One of the ACA’s most vocal opponents is Karen Harned of the National Federation of Independent Business, who said: “We are confident in the strength of our case and hopeful that we will ultimately prevail.  Our nation’s job-creators depend on a decision being reached before the harmful effects of this new law become irreversible.”

Legal experts believe that the healthcare vote will be close on the nine-member court, which is comprised of five conservatives and four liberals.  Moderate conservative Justice Anthony Kennedy, who often is the swing vote, and could well cast the decisive vote.  Paul Heldman, senior analyst at Potomac Research Group, which provides Washington policy research for the investment community, said he still leaned toward the view that the law’s requirement that individuals buy insurance will be upheld.  “We continue to have a high level of conviction that the Supreme Court will leave much of the health reform law standing, even if finds unconstitutional the requirement that individuals buy coverage,” he wrote.

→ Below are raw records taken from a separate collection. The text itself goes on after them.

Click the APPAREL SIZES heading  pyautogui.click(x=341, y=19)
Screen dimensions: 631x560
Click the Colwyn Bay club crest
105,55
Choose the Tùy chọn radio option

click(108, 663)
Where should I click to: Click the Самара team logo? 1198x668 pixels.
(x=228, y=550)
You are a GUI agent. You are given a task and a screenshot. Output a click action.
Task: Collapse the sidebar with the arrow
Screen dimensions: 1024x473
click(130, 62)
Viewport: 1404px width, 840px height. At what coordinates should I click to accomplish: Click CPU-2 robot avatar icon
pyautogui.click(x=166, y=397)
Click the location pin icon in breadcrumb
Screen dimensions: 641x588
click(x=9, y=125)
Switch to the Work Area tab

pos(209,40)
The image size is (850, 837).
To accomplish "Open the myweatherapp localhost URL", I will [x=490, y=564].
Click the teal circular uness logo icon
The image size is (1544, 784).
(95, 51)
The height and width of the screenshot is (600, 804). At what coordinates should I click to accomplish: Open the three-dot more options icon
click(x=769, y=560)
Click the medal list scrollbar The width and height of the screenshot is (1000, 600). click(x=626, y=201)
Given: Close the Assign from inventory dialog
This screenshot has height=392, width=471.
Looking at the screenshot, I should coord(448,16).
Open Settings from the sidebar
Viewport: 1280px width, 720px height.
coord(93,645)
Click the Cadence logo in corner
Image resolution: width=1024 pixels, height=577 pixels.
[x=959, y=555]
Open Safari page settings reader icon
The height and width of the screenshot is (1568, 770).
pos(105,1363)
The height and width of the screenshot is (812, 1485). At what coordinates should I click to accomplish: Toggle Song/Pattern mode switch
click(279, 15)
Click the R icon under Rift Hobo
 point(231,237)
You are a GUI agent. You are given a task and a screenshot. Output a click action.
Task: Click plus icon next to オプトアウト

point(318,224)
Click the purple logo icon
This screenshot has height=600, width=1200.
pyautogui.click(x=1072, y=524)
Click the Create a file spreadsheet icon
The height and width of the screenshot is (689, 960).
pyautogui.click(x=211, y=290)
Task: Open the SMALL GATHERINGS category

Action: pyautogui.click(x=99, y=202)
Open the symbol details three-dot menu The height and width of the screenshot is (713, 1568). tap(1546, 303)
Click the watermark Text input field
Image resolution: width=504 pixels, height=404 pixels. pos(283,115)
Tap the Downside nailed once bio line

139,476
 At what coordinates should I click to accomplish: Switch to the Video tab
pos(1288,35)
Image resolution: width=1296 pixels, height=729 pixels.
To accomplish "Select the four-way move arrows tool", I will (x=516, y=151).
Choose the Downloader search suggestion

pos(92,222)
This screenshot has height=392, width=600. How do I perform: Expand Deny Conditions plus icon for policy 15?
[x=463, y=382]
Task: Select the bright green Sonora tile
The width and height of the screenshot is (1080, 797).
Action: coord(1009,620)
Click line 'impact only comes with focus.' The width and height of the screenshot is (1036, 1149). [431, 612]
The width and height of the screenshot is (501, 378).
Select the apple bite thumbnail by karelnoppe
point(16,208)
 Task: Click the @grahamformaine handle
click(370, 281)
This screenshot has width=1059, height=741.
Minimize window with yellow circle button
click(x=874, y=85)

An impressive 5 ½ hours of oral arguments will be held in late February or March. The primary issue is whether the “individual mandate” section – which requires virtually all Americans to buy health insurance by 2014 or face fines — is an improper exercise of federal authority.  According to the states, if that linchpin provision is unconstitutional, the entire law must be also be overturned.  Joining Florida in the challenge are Alabama, Alaska, Arizona, Colorado, Georgia, Idaho, Indiana, Iowa, Kansas, Louisiana, Maine, Michigan, Mississippi, Nebraska, Nevada, North Dakota, Ohio, Pennsylvania, South Carolina, South Dakota, Texas, Utah, Washington, Wisconsin and Wyoming.  Virginia and Oklahoma have filed their own challenges, along with other groups and individuals opposed to the law.

According to USA Today’s Joan Biskupic, “The leading question before the justices is whether in requiring most Americans to buy insurance, Congress exceeded its power to regulate interstate commerce.  The case is on track to be heard by March, and a ruling would come by the end of June, just before the Republican and Democratic conventions for the 2012 presidential election. The law known as the Affordable Care Act, intended to extend medical care nationwide, is the centerpiece of the Obama domestic agenda, and all major GOP presidential candidates oppose it.  The legal challengers, including a group of 26 states, say the law went beyond federal power and, if allowed to stand, would hurt small businesses and compromise individual choices on medical care.”

Writing in The Hill, Sam Baker says that “As they weigh the mandate, the justices will have to consider how it affects other parts of the law.  If they find the coverage requirement unconstitutional, they will have to decide whether to strike it down on its own or instead strike down the entire law.  The justices also will determine whether a separate federal law bars them from reaching a decision on the mandate before it takes effect.  People can’t challenge a tax before they have to pay it, and the Obama administration has defended the mandate by invoking Congress’s taxing power.  But it has also said the court should bypass procedural issues and rule directly on the mandate.”